* GIVEN PASSAGE *
## START
Obviously, the unusual sound palette of This Is Billy Mitchell is a big part of the attraction. Piano by Billy Wallace, the Wild Bill Davis-type organ injections and unobtrusive background of Clarence “Sleepy” Anderson, the ringing, balanced notes and tones of early-career Bobby Hutcherson all together now for 1/3 part of the album. The sprightly and pesky trumpet of Dave Burns and husky tenor of Billy Mitchell tiptoeing on the easygoing bounce of bassist Herman Wright and drummer Otis “Candy” Finch. The variety of piano/vibraphone, vibraphone/piano. It somehow works, a meshing that serves as the backdrop to very enjoyable tenor playing by Billy Mitchell.

Behind The 8 Ball

BABY FACE WILLETTE –

Journalist Bobby Tanzilo published an extensive and thoroughly researched biographical sketch of the life and career of organist Baby Face Willette on onmilwaukee.com on September 11. Willette periodically resided in Milwaukee, Wisconsin.

September 11 is the date of birth of Baby Face Willette.

Baby Face Willette is the much-admired but enigmatic organist who released two albums on Blue Note in 1961 – Face To Face and Stop And Listen and two albums on Argo in 1964 – Mo’ Rock and Behind The 8 Ball. He was also featured on Lou Donaldson’s Here ‘Tis and Grant Green’s Grant’s First Stand in 1961. Willette was rooted in gospel and r&b and loved Charlie Parker, a combination that resulted in a unique, groovin’ and single-line style most everybody just feels from the first beats is the real thing.

(Baby Face Willette’s legacy as a jazz artist: six records.)
## END
Return the jazz passage word for word from "Journalist Bobby Tanzilo" to "in Milwaukee, Wisconsin.". The material that comes next is from a separate source.

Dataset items
## START
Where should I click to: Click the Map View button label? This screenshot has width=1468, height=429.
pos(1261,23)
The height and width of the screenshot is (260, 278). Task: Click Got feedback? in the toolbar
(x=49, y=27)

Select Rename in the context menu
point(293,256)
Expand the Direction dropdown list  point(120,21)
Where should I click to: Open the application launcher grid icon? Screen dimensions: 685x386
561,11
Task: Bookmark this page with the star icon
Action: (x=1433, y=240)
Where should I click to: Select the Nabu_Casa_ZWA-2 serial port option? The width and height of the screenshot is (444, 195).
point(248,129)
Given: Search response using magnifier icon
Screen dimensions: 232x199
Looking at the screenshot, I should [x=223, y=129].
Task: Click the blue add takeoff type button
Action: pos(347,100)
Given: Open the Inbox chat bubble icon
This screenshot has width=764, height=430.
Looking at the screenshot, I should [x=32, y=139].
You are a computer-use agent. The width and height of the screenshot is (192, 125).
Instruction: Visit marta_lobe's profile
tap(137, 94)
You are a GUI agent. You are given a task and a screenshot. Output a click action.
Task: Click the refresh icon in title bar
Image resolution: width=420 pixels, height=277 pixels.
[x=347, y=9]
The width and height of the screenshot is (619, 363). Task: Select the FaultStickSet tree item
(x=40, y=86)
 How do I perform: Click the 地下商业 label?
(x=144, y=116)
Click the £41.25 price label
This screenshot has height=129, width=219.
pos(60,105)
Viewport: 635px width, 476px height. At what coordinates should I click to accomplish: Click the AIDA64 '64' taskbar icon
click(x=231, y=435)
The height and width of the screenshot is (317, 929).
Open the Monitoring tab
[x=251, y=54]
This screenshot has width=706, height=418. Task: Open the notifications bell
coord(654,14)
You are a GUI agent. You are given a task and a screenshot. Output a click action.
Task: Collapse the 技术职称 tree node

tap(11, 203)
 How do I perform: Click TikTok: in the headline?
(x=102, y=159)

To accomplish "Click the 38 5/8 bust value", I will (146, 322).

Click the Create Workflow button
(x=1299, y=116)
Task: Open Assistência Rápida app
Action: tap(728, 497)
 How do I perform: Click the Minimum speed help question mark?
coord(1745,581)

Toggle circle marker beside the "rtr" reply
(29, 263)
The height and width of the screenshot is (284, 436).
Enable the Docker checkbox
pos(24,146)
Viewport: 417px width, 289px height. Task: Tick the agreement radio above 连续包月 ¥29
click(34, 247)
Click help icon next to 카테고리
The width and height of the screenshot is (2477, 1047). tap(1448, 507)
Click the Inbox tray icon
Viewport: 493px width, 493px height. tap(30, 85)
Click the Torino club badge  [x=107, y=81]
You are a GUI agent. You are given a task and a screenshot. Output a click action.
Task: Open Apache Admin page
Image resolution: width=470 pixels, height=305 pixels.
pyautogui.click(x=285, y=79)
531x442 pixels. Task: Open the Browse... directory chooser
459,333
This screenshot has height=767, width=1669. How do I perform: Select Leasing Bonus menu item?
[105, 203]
## END
* ANSWER TO THE EXERCISE *
Journalist Bobby Tanzilo published an extensive and thoroughly researched biographical sketch of the life and career of organist Baby Face Willette on onmilwaukee.com on September 11. Willette periodically resided in Milwaukee, Wisconsin.